President Hassan Rouhani has presented two bills for making amendments to the current Law of Combating the Financing of Terrorism and the Law of Anti-Money Laundering.
According to the introductory section of both laws published on the official news portal of the administration, reforms to the CFT law are meant to better address the definition and inclusion of terrorism-related crimes, differentiate between people or organizations engaged in terrorism, define the geographical inclusion of prosecuting financing of terrorism within and outside the country and following up on crimes against international organizations without a representative office in Iran.
The reform measures aim to better define examples of national and international terrorist persons, groups and organizations by the Supreme National Security Council, and put in place more efficient regulations to confiscate assets and instruments of terrorism financing.

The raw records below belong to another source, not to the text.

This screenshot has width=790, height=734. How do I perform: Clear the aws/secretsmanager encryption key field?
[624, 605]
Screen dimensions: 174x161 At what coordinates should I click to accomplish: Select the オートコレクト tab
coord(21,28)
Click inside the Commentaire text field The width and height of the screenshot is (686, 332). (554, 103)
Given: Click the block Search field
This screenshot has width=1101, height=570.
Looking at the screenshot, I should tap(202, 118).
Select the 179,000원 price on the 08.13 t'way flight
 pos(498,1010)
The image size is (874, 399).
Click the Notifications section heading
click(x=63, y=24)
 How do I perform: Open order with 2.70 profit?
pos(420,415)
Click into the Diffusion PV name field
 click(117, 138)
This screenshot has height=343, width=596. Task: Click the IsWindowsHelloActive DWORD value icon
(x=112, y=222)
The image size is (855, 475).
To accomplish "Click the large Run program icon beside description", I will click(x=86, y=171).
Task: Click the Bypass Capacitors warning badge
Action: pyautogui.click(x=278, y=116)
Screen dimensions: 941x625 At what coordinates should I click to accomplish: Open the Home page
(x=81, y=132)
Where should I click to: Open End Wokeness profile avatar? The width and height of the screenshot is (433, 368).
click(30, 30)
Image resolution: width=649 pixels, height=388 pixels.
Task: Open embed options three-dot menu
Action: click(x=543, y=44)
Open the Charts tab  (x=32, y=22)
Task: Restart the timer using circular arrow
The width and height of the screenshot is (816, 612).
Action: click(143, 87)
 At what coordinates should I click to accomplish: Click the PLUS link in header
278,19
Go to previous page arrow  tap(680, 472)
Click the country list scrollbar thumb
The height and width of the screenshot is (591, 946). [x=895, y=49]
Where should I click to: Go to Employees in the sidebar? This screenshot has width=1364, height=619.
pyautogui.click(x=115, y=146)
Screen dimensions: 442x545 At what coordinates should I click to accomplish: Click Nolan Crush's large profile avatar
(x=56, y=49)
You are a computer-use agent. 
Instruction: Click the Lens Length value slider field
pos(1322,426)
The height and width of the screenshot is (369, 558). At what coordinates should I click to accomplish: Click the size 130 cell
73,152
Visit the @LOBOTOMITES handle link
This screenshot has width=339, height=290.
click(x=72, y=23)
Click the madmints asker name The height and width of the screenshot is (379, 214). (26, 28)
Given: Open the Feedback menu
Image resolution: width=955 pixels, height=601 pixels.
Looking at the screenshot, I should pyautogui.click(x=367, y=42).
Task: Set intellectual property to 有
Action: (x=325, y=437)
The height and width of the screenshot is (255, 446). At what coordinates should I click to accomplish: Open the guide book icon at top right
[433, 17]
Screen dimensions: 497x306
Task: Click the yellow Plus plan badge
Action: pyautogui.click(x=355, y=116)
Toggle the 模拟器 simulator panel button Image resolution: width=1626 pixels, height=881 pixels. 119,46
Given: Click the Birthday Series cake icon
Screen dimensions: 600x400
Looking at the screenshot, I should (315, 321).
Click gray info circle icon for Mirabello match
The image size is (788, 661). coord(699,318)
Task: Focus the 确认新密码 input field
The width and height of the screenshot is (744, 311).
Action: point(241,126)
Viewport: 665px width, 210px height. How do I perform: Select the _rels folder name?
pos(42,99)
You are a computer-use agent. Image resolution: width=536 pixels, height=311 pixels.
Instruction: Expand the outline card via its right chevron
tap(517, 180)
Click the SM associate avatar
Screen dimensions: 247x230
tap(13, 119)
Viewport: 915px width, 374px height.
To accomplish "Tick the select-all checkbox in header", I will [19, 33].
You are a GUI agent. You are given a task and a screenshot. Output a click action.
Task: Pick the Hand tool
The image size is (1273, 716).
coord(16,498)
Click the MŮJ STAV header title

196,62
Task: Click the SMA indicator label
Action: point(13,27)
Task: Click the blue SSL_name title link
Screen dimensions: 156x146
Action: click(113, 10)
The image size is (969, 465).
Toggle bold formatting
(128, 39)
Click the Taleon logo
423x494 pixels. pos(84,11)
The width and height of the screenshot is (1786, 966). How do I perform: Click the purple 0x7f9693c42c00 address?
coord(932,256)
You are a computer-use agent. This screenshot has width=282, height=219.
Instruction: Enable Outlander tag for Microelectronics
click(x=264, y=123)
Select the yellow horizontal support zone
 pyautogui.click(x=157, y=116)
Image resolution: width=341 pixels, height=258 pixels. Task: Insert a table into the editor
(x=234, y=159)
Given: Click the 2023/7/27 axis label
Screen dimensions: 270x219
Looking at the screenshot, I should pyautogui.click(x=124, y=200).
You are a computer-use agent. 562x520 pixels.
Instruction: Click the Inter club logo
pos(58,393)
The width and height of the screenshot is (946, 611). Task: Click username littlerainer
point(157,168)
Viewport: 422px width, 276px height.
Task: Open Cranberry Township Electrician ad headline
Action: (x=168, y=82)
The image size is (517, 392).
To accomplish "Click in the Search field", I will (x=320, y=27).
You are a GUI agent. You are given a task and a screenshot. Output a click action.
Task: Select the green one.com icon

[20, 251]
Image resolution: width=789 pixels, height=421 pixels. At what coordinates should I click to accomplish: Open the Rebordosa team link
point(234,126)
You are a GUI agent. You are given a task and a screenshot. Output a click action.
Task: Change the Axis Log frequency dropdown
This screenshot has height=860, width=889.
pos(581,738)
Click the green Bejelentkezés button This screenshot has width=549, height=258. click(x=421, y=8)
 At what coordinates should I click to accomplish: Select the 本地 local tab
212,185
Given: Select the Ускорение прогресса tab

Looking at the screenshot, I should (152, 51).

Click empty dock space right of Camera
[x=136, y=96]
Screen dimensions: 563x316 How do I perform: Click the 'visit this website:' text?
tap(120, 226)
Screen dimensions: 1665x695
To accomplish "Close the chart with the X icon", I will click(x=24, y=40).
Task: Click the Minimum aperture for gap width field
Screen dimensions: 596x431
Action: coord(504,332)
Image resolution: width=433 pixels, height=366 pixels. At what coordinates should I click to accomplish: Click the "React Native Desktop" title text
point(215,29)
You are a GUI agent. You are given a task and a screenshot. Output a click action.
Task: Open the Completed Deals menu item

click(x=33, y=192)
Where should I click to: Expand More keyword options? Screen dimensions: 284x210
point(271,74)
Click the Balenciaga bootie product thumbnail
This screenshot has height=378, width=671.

Reforms to the AML law, on the other hand, target faults, including lack of proportion between crimes and punishments, lack of deterrence and efficiency of punishments, confinement of the crime only to local sources and lack of prosecuting money laundering crimes independent of the original crime.
The reforms also take aim at shortage of executive instruments to confiscate assets and instruments of committing money laundering offenses and the lack of an acceptable operational structure of bodies combating money laundering i.e. the Financial Intelligence Unit affiliated with the Ministry of Economic and Finance Affairs.
The CFT law was first framed and approved close to two years ago, and was subsequently notified by the Cabinet about three weeks ago.
The AML law was initially put in place about 10 years ago and was finally implemented after the Cabinet meeting about two weeks ago.
Iran has been continuously ramping up efforts in line with better adhering to international AML/CFT laws, as it faces scrutiny from the Financial Action Task Force–the intergovernmental group specifically in charge of devising and monitoring the implementation of AML/CFT regulations.
The organization has currently extended the suspension of active countermeasures against Iran until further notice, urging the country to fulfill its commitments by Jan. 31, 2018.